■ Information provided:
*** Begin section ***

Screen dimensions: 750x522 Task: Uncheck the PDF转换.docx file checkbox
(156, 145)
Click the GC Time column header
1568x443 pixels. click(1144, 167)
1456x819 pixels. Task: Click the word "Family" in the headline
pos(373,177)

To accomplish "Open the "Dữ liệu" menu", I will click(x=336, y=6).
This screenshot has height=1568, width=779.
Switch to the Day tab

*** End section ***
*** Begin section ***

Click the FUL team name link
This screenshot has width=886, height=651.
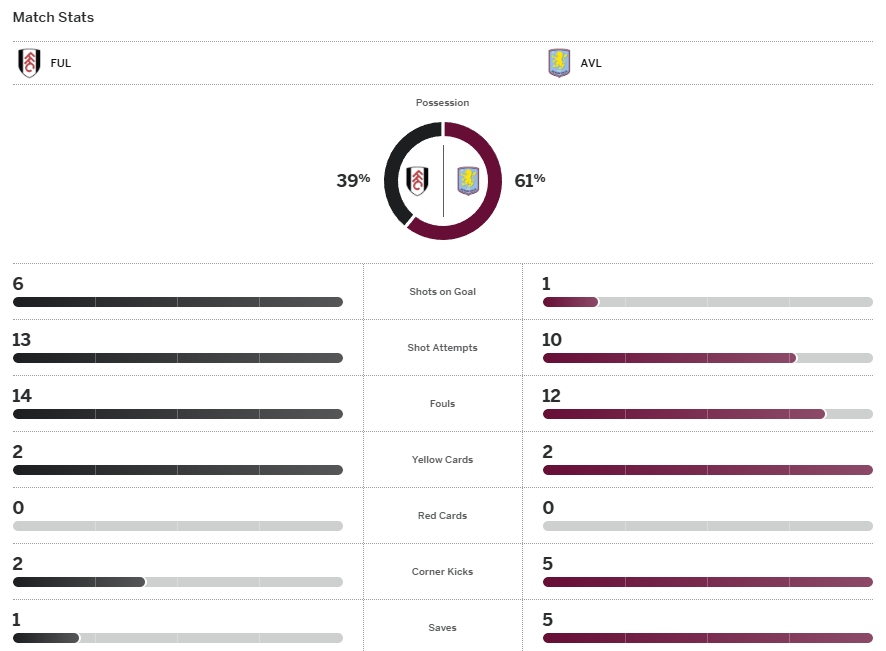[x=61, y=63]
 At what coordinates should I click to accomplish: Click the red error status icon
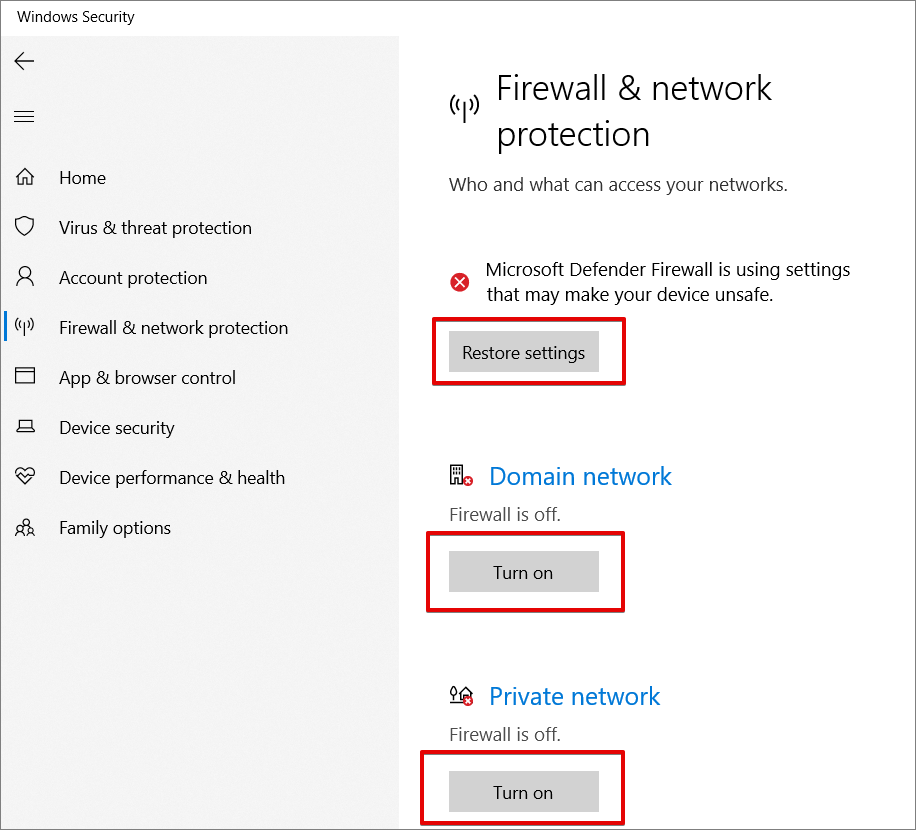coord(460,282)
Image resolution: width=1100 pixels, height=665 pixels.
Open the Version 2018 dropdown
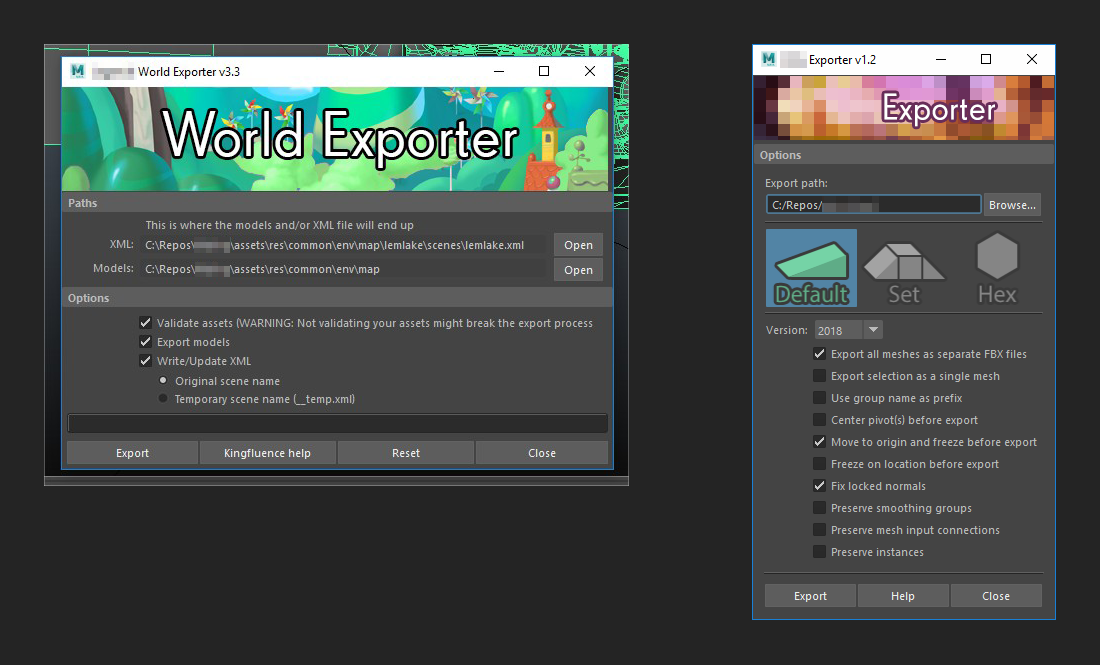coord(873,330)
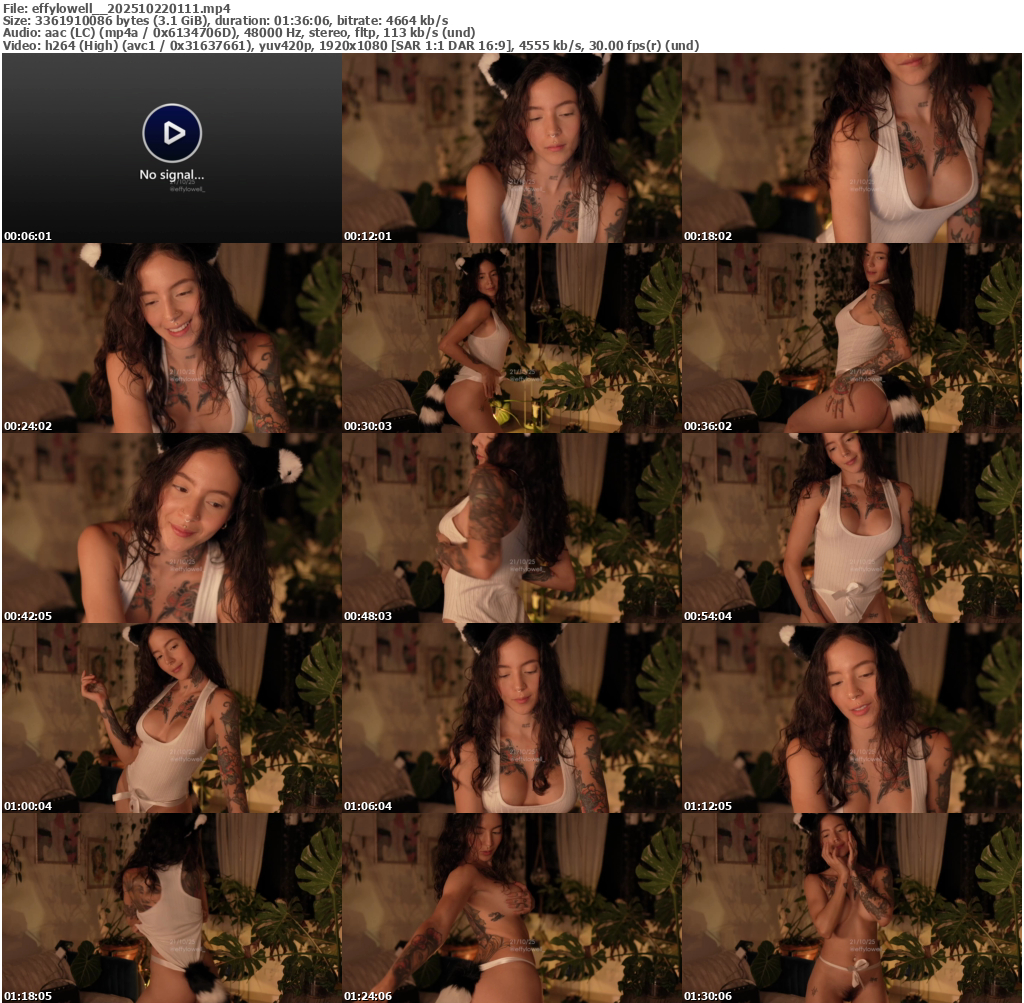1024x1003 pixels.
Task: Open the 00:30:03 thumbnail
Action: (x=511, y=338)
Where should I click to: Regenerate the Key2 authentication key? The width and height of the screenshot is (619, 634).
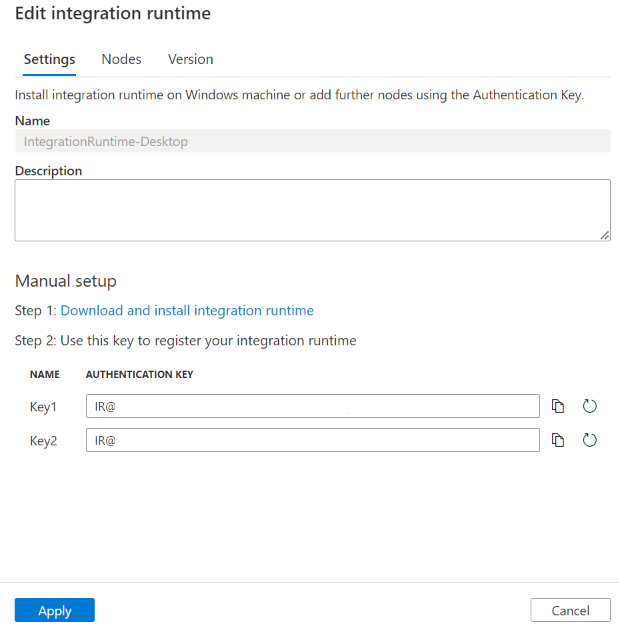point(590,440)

*** End section ***
*** Begin section ***

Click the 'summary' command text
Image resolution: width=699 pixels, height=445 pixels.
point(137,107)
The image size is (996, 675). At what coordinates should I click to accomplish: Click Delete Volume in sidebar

*** End section ***

Please give back exactly the lines of this listing beginning at the line with "Screen dimensions: 750x522" and ending with the line with "Switch to the Day tab", both included, and nothing else.

Screen dimensions: 750x522 Task: Uncheck the PDF转换.docx file checkbox
(156, 145)
Click the GC Time column header
1568x443 pixels. click(1144, 167)
1456x819 pixels. Task: Click the word "Family" in the headline
pos(373,177)

To accomplish "Open the "Dữ liệu" menu", I will click(x=336, y=6).
This screenshot has height=1568, width=779.
Switch to the Day tab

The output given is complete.